Reputation: 413
I have a spark-structured application connected to ActiveMQ. The application receives messages from a topic. These messages are in the form of a StringXML. I want to extract information from this nested-XML. How can I do this?
I referred to this post, but was not able to implement something similar in Scala.
XML Format:
<CofiResults>
<ExecutionTime>20201103153839</ExecutionTime>
<FilterClass>S </FilterClass>
<InputData format="something" id="someID"><ns2:FrdReq xmlns:ns2="http://someone.com">
<HeaderSegment xmlns="https://somelink.com">
<Version>6</Version>
<SequenceNb>1</SequenceNb>
</HeaderSegment>
.
.
.
My Code:
val df = spark.readStream
.format("org.apache.bahir.sql.streaming.mqtt.MQTTStreamSourceProvider")

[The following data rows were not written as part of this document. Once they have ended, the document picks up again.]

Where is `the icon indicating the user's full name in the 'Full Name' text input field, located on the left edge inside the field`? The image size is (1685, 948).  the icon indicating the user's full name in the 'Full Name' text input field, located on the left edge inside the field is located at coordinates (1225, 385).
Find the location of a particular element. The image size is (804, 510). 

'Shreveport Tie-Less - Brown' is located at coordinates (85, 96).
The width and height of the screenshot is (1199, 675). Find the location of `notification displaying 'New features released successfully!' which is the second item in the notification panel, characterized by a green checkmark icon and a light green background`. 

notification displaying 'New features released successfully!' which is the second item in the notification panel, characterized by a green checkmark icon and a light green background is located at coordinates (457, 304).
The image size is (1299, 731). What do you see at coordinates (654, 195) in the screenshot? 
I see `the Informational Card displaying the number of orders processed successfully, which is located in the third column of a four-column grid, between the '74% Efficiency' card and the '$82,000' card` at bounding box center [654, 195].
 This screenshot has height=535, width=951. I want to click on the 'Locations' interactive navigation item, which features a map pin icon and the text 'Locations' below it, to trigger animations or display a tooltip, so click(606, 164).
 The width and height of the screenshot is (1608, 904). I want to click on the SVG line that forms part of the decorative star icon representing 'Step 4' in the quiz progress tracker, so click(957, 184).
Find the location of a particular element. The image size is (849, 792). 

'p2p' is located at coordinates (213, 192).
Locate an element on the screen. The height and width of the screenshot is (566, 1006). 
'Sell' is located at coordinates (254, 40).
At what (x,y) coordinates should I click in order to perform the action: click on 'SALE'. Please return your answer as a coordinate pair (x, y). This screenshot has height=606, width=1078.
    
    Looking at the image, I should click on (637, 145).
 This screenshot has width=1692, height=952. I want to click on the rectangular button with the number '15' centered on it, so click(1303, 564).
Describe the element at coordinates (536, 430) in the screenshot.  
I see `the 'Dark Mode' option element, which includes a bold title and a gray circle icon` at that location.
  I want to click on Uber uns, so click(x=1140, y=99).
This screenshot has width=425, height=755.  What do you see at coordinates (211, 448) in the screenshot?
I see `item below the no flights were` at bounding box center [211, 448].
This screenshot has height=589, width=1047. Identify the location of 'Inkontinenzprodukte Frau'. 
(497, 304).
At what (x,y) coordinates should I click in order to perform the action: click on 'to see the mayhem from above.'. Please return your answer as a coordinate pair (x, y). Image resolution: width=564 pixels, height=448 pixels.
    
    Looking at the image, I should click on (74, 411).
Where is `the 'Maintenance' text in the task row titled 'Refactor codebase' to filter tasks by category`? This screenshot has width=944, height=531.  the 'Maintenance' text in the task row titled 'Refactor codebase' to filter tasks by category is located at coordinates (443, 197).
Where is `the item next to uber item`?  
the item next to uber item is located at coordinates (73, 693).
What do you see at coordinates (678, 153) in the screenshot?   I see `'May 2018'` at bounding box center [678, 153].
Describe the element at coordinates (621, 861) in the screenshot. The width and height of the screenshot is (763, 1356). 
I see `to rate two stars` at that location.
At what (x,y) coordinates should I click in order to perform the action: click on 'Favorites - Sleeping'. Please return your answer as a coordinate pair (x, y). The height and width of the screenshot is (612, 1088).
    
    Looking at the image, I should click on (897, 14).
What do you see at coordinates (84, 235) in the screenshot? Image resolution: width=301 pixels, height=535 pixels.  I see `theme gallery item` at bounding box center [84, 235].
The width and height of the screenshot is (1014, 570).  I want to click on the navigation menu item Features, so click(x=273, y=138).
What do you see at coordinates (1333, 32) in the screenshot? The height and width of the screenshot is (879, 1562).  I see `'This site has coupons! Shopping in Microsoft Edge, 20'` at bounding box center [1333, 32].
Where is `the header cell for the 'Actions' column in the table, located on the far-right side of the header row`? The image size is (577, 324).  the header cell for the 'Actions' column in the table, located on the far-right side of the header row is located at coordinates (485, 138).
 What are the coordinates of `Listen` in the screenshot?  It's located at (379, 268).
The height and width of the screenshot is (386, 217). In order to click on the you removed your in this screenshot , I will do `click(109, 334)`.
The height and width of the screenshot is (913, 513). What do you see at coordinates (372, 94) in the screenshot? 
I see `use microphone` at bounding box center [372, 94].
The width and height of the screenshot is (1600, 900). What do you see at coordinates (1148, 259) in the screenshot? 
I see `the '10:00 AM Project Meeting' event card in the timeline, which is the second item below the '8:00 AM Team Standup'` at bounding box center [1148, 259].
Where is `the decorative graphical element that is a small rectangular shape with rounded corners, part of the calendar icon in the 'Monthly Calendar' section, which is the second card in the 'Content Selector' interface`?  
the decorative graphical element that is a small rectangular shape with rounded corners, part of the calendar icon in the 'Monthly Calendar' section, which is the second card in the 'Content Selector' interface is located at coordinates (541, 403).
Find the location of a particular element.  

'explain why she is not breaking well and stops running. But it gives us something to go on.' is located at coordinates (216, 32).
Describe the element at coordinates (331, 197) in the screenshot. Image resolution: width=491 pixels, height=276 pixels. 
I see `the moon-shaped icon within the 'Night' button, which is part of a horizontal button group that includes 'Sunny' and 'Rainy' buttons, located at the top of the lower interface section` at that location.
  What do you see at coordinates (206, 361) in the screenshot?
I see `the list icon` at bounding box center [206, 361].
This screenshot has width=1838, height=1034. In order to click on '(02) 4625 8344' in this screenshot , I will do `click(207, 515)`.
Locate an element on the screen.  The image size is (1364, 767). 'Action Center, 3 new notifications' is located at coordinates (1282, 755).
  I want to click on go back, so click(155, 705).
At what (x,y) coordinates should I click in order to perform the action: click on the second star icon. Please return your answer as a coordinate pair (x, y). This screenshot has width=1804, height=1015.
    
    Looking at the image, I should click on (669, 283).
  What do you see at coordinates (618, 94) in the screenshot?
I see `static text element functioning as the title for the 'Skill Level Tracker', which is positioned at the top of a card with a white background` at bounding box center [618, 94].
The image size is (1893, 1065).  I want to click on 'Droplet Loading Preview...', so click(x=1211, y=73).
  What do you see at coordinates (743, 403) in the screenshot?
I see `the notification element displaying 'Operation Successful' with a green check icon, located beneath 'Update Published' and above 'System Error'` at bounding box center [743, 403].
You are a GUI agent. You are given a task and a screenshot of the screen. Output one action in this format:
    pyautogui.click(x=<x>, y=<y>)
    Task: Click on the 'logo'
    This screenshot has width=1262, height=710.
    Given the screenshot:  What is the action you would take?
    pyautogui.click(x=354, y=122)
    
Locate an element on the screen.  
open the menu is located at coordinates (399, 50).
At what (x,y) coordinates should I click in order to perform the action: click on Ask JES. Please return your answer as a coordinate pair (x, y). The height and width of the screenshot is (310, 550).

.option("brokerUrl", brokerUrl_)
.option("topic", topicName_)
.option("persistence", "memory")
.option("cleanSession", "true")
.option("username", username_)
.option("password", password_)
.load()
val payload_ = df.select('payload cast "string") // This payload IS the XMLString
Now I need to extract ExecutionTime
, Version
, and other fields from the above XML.
Upvotes: 1
Views: 327
Reputation: 18495
You can use the SQL built-in functions xpath
and the like to extract data from a nested XML structure.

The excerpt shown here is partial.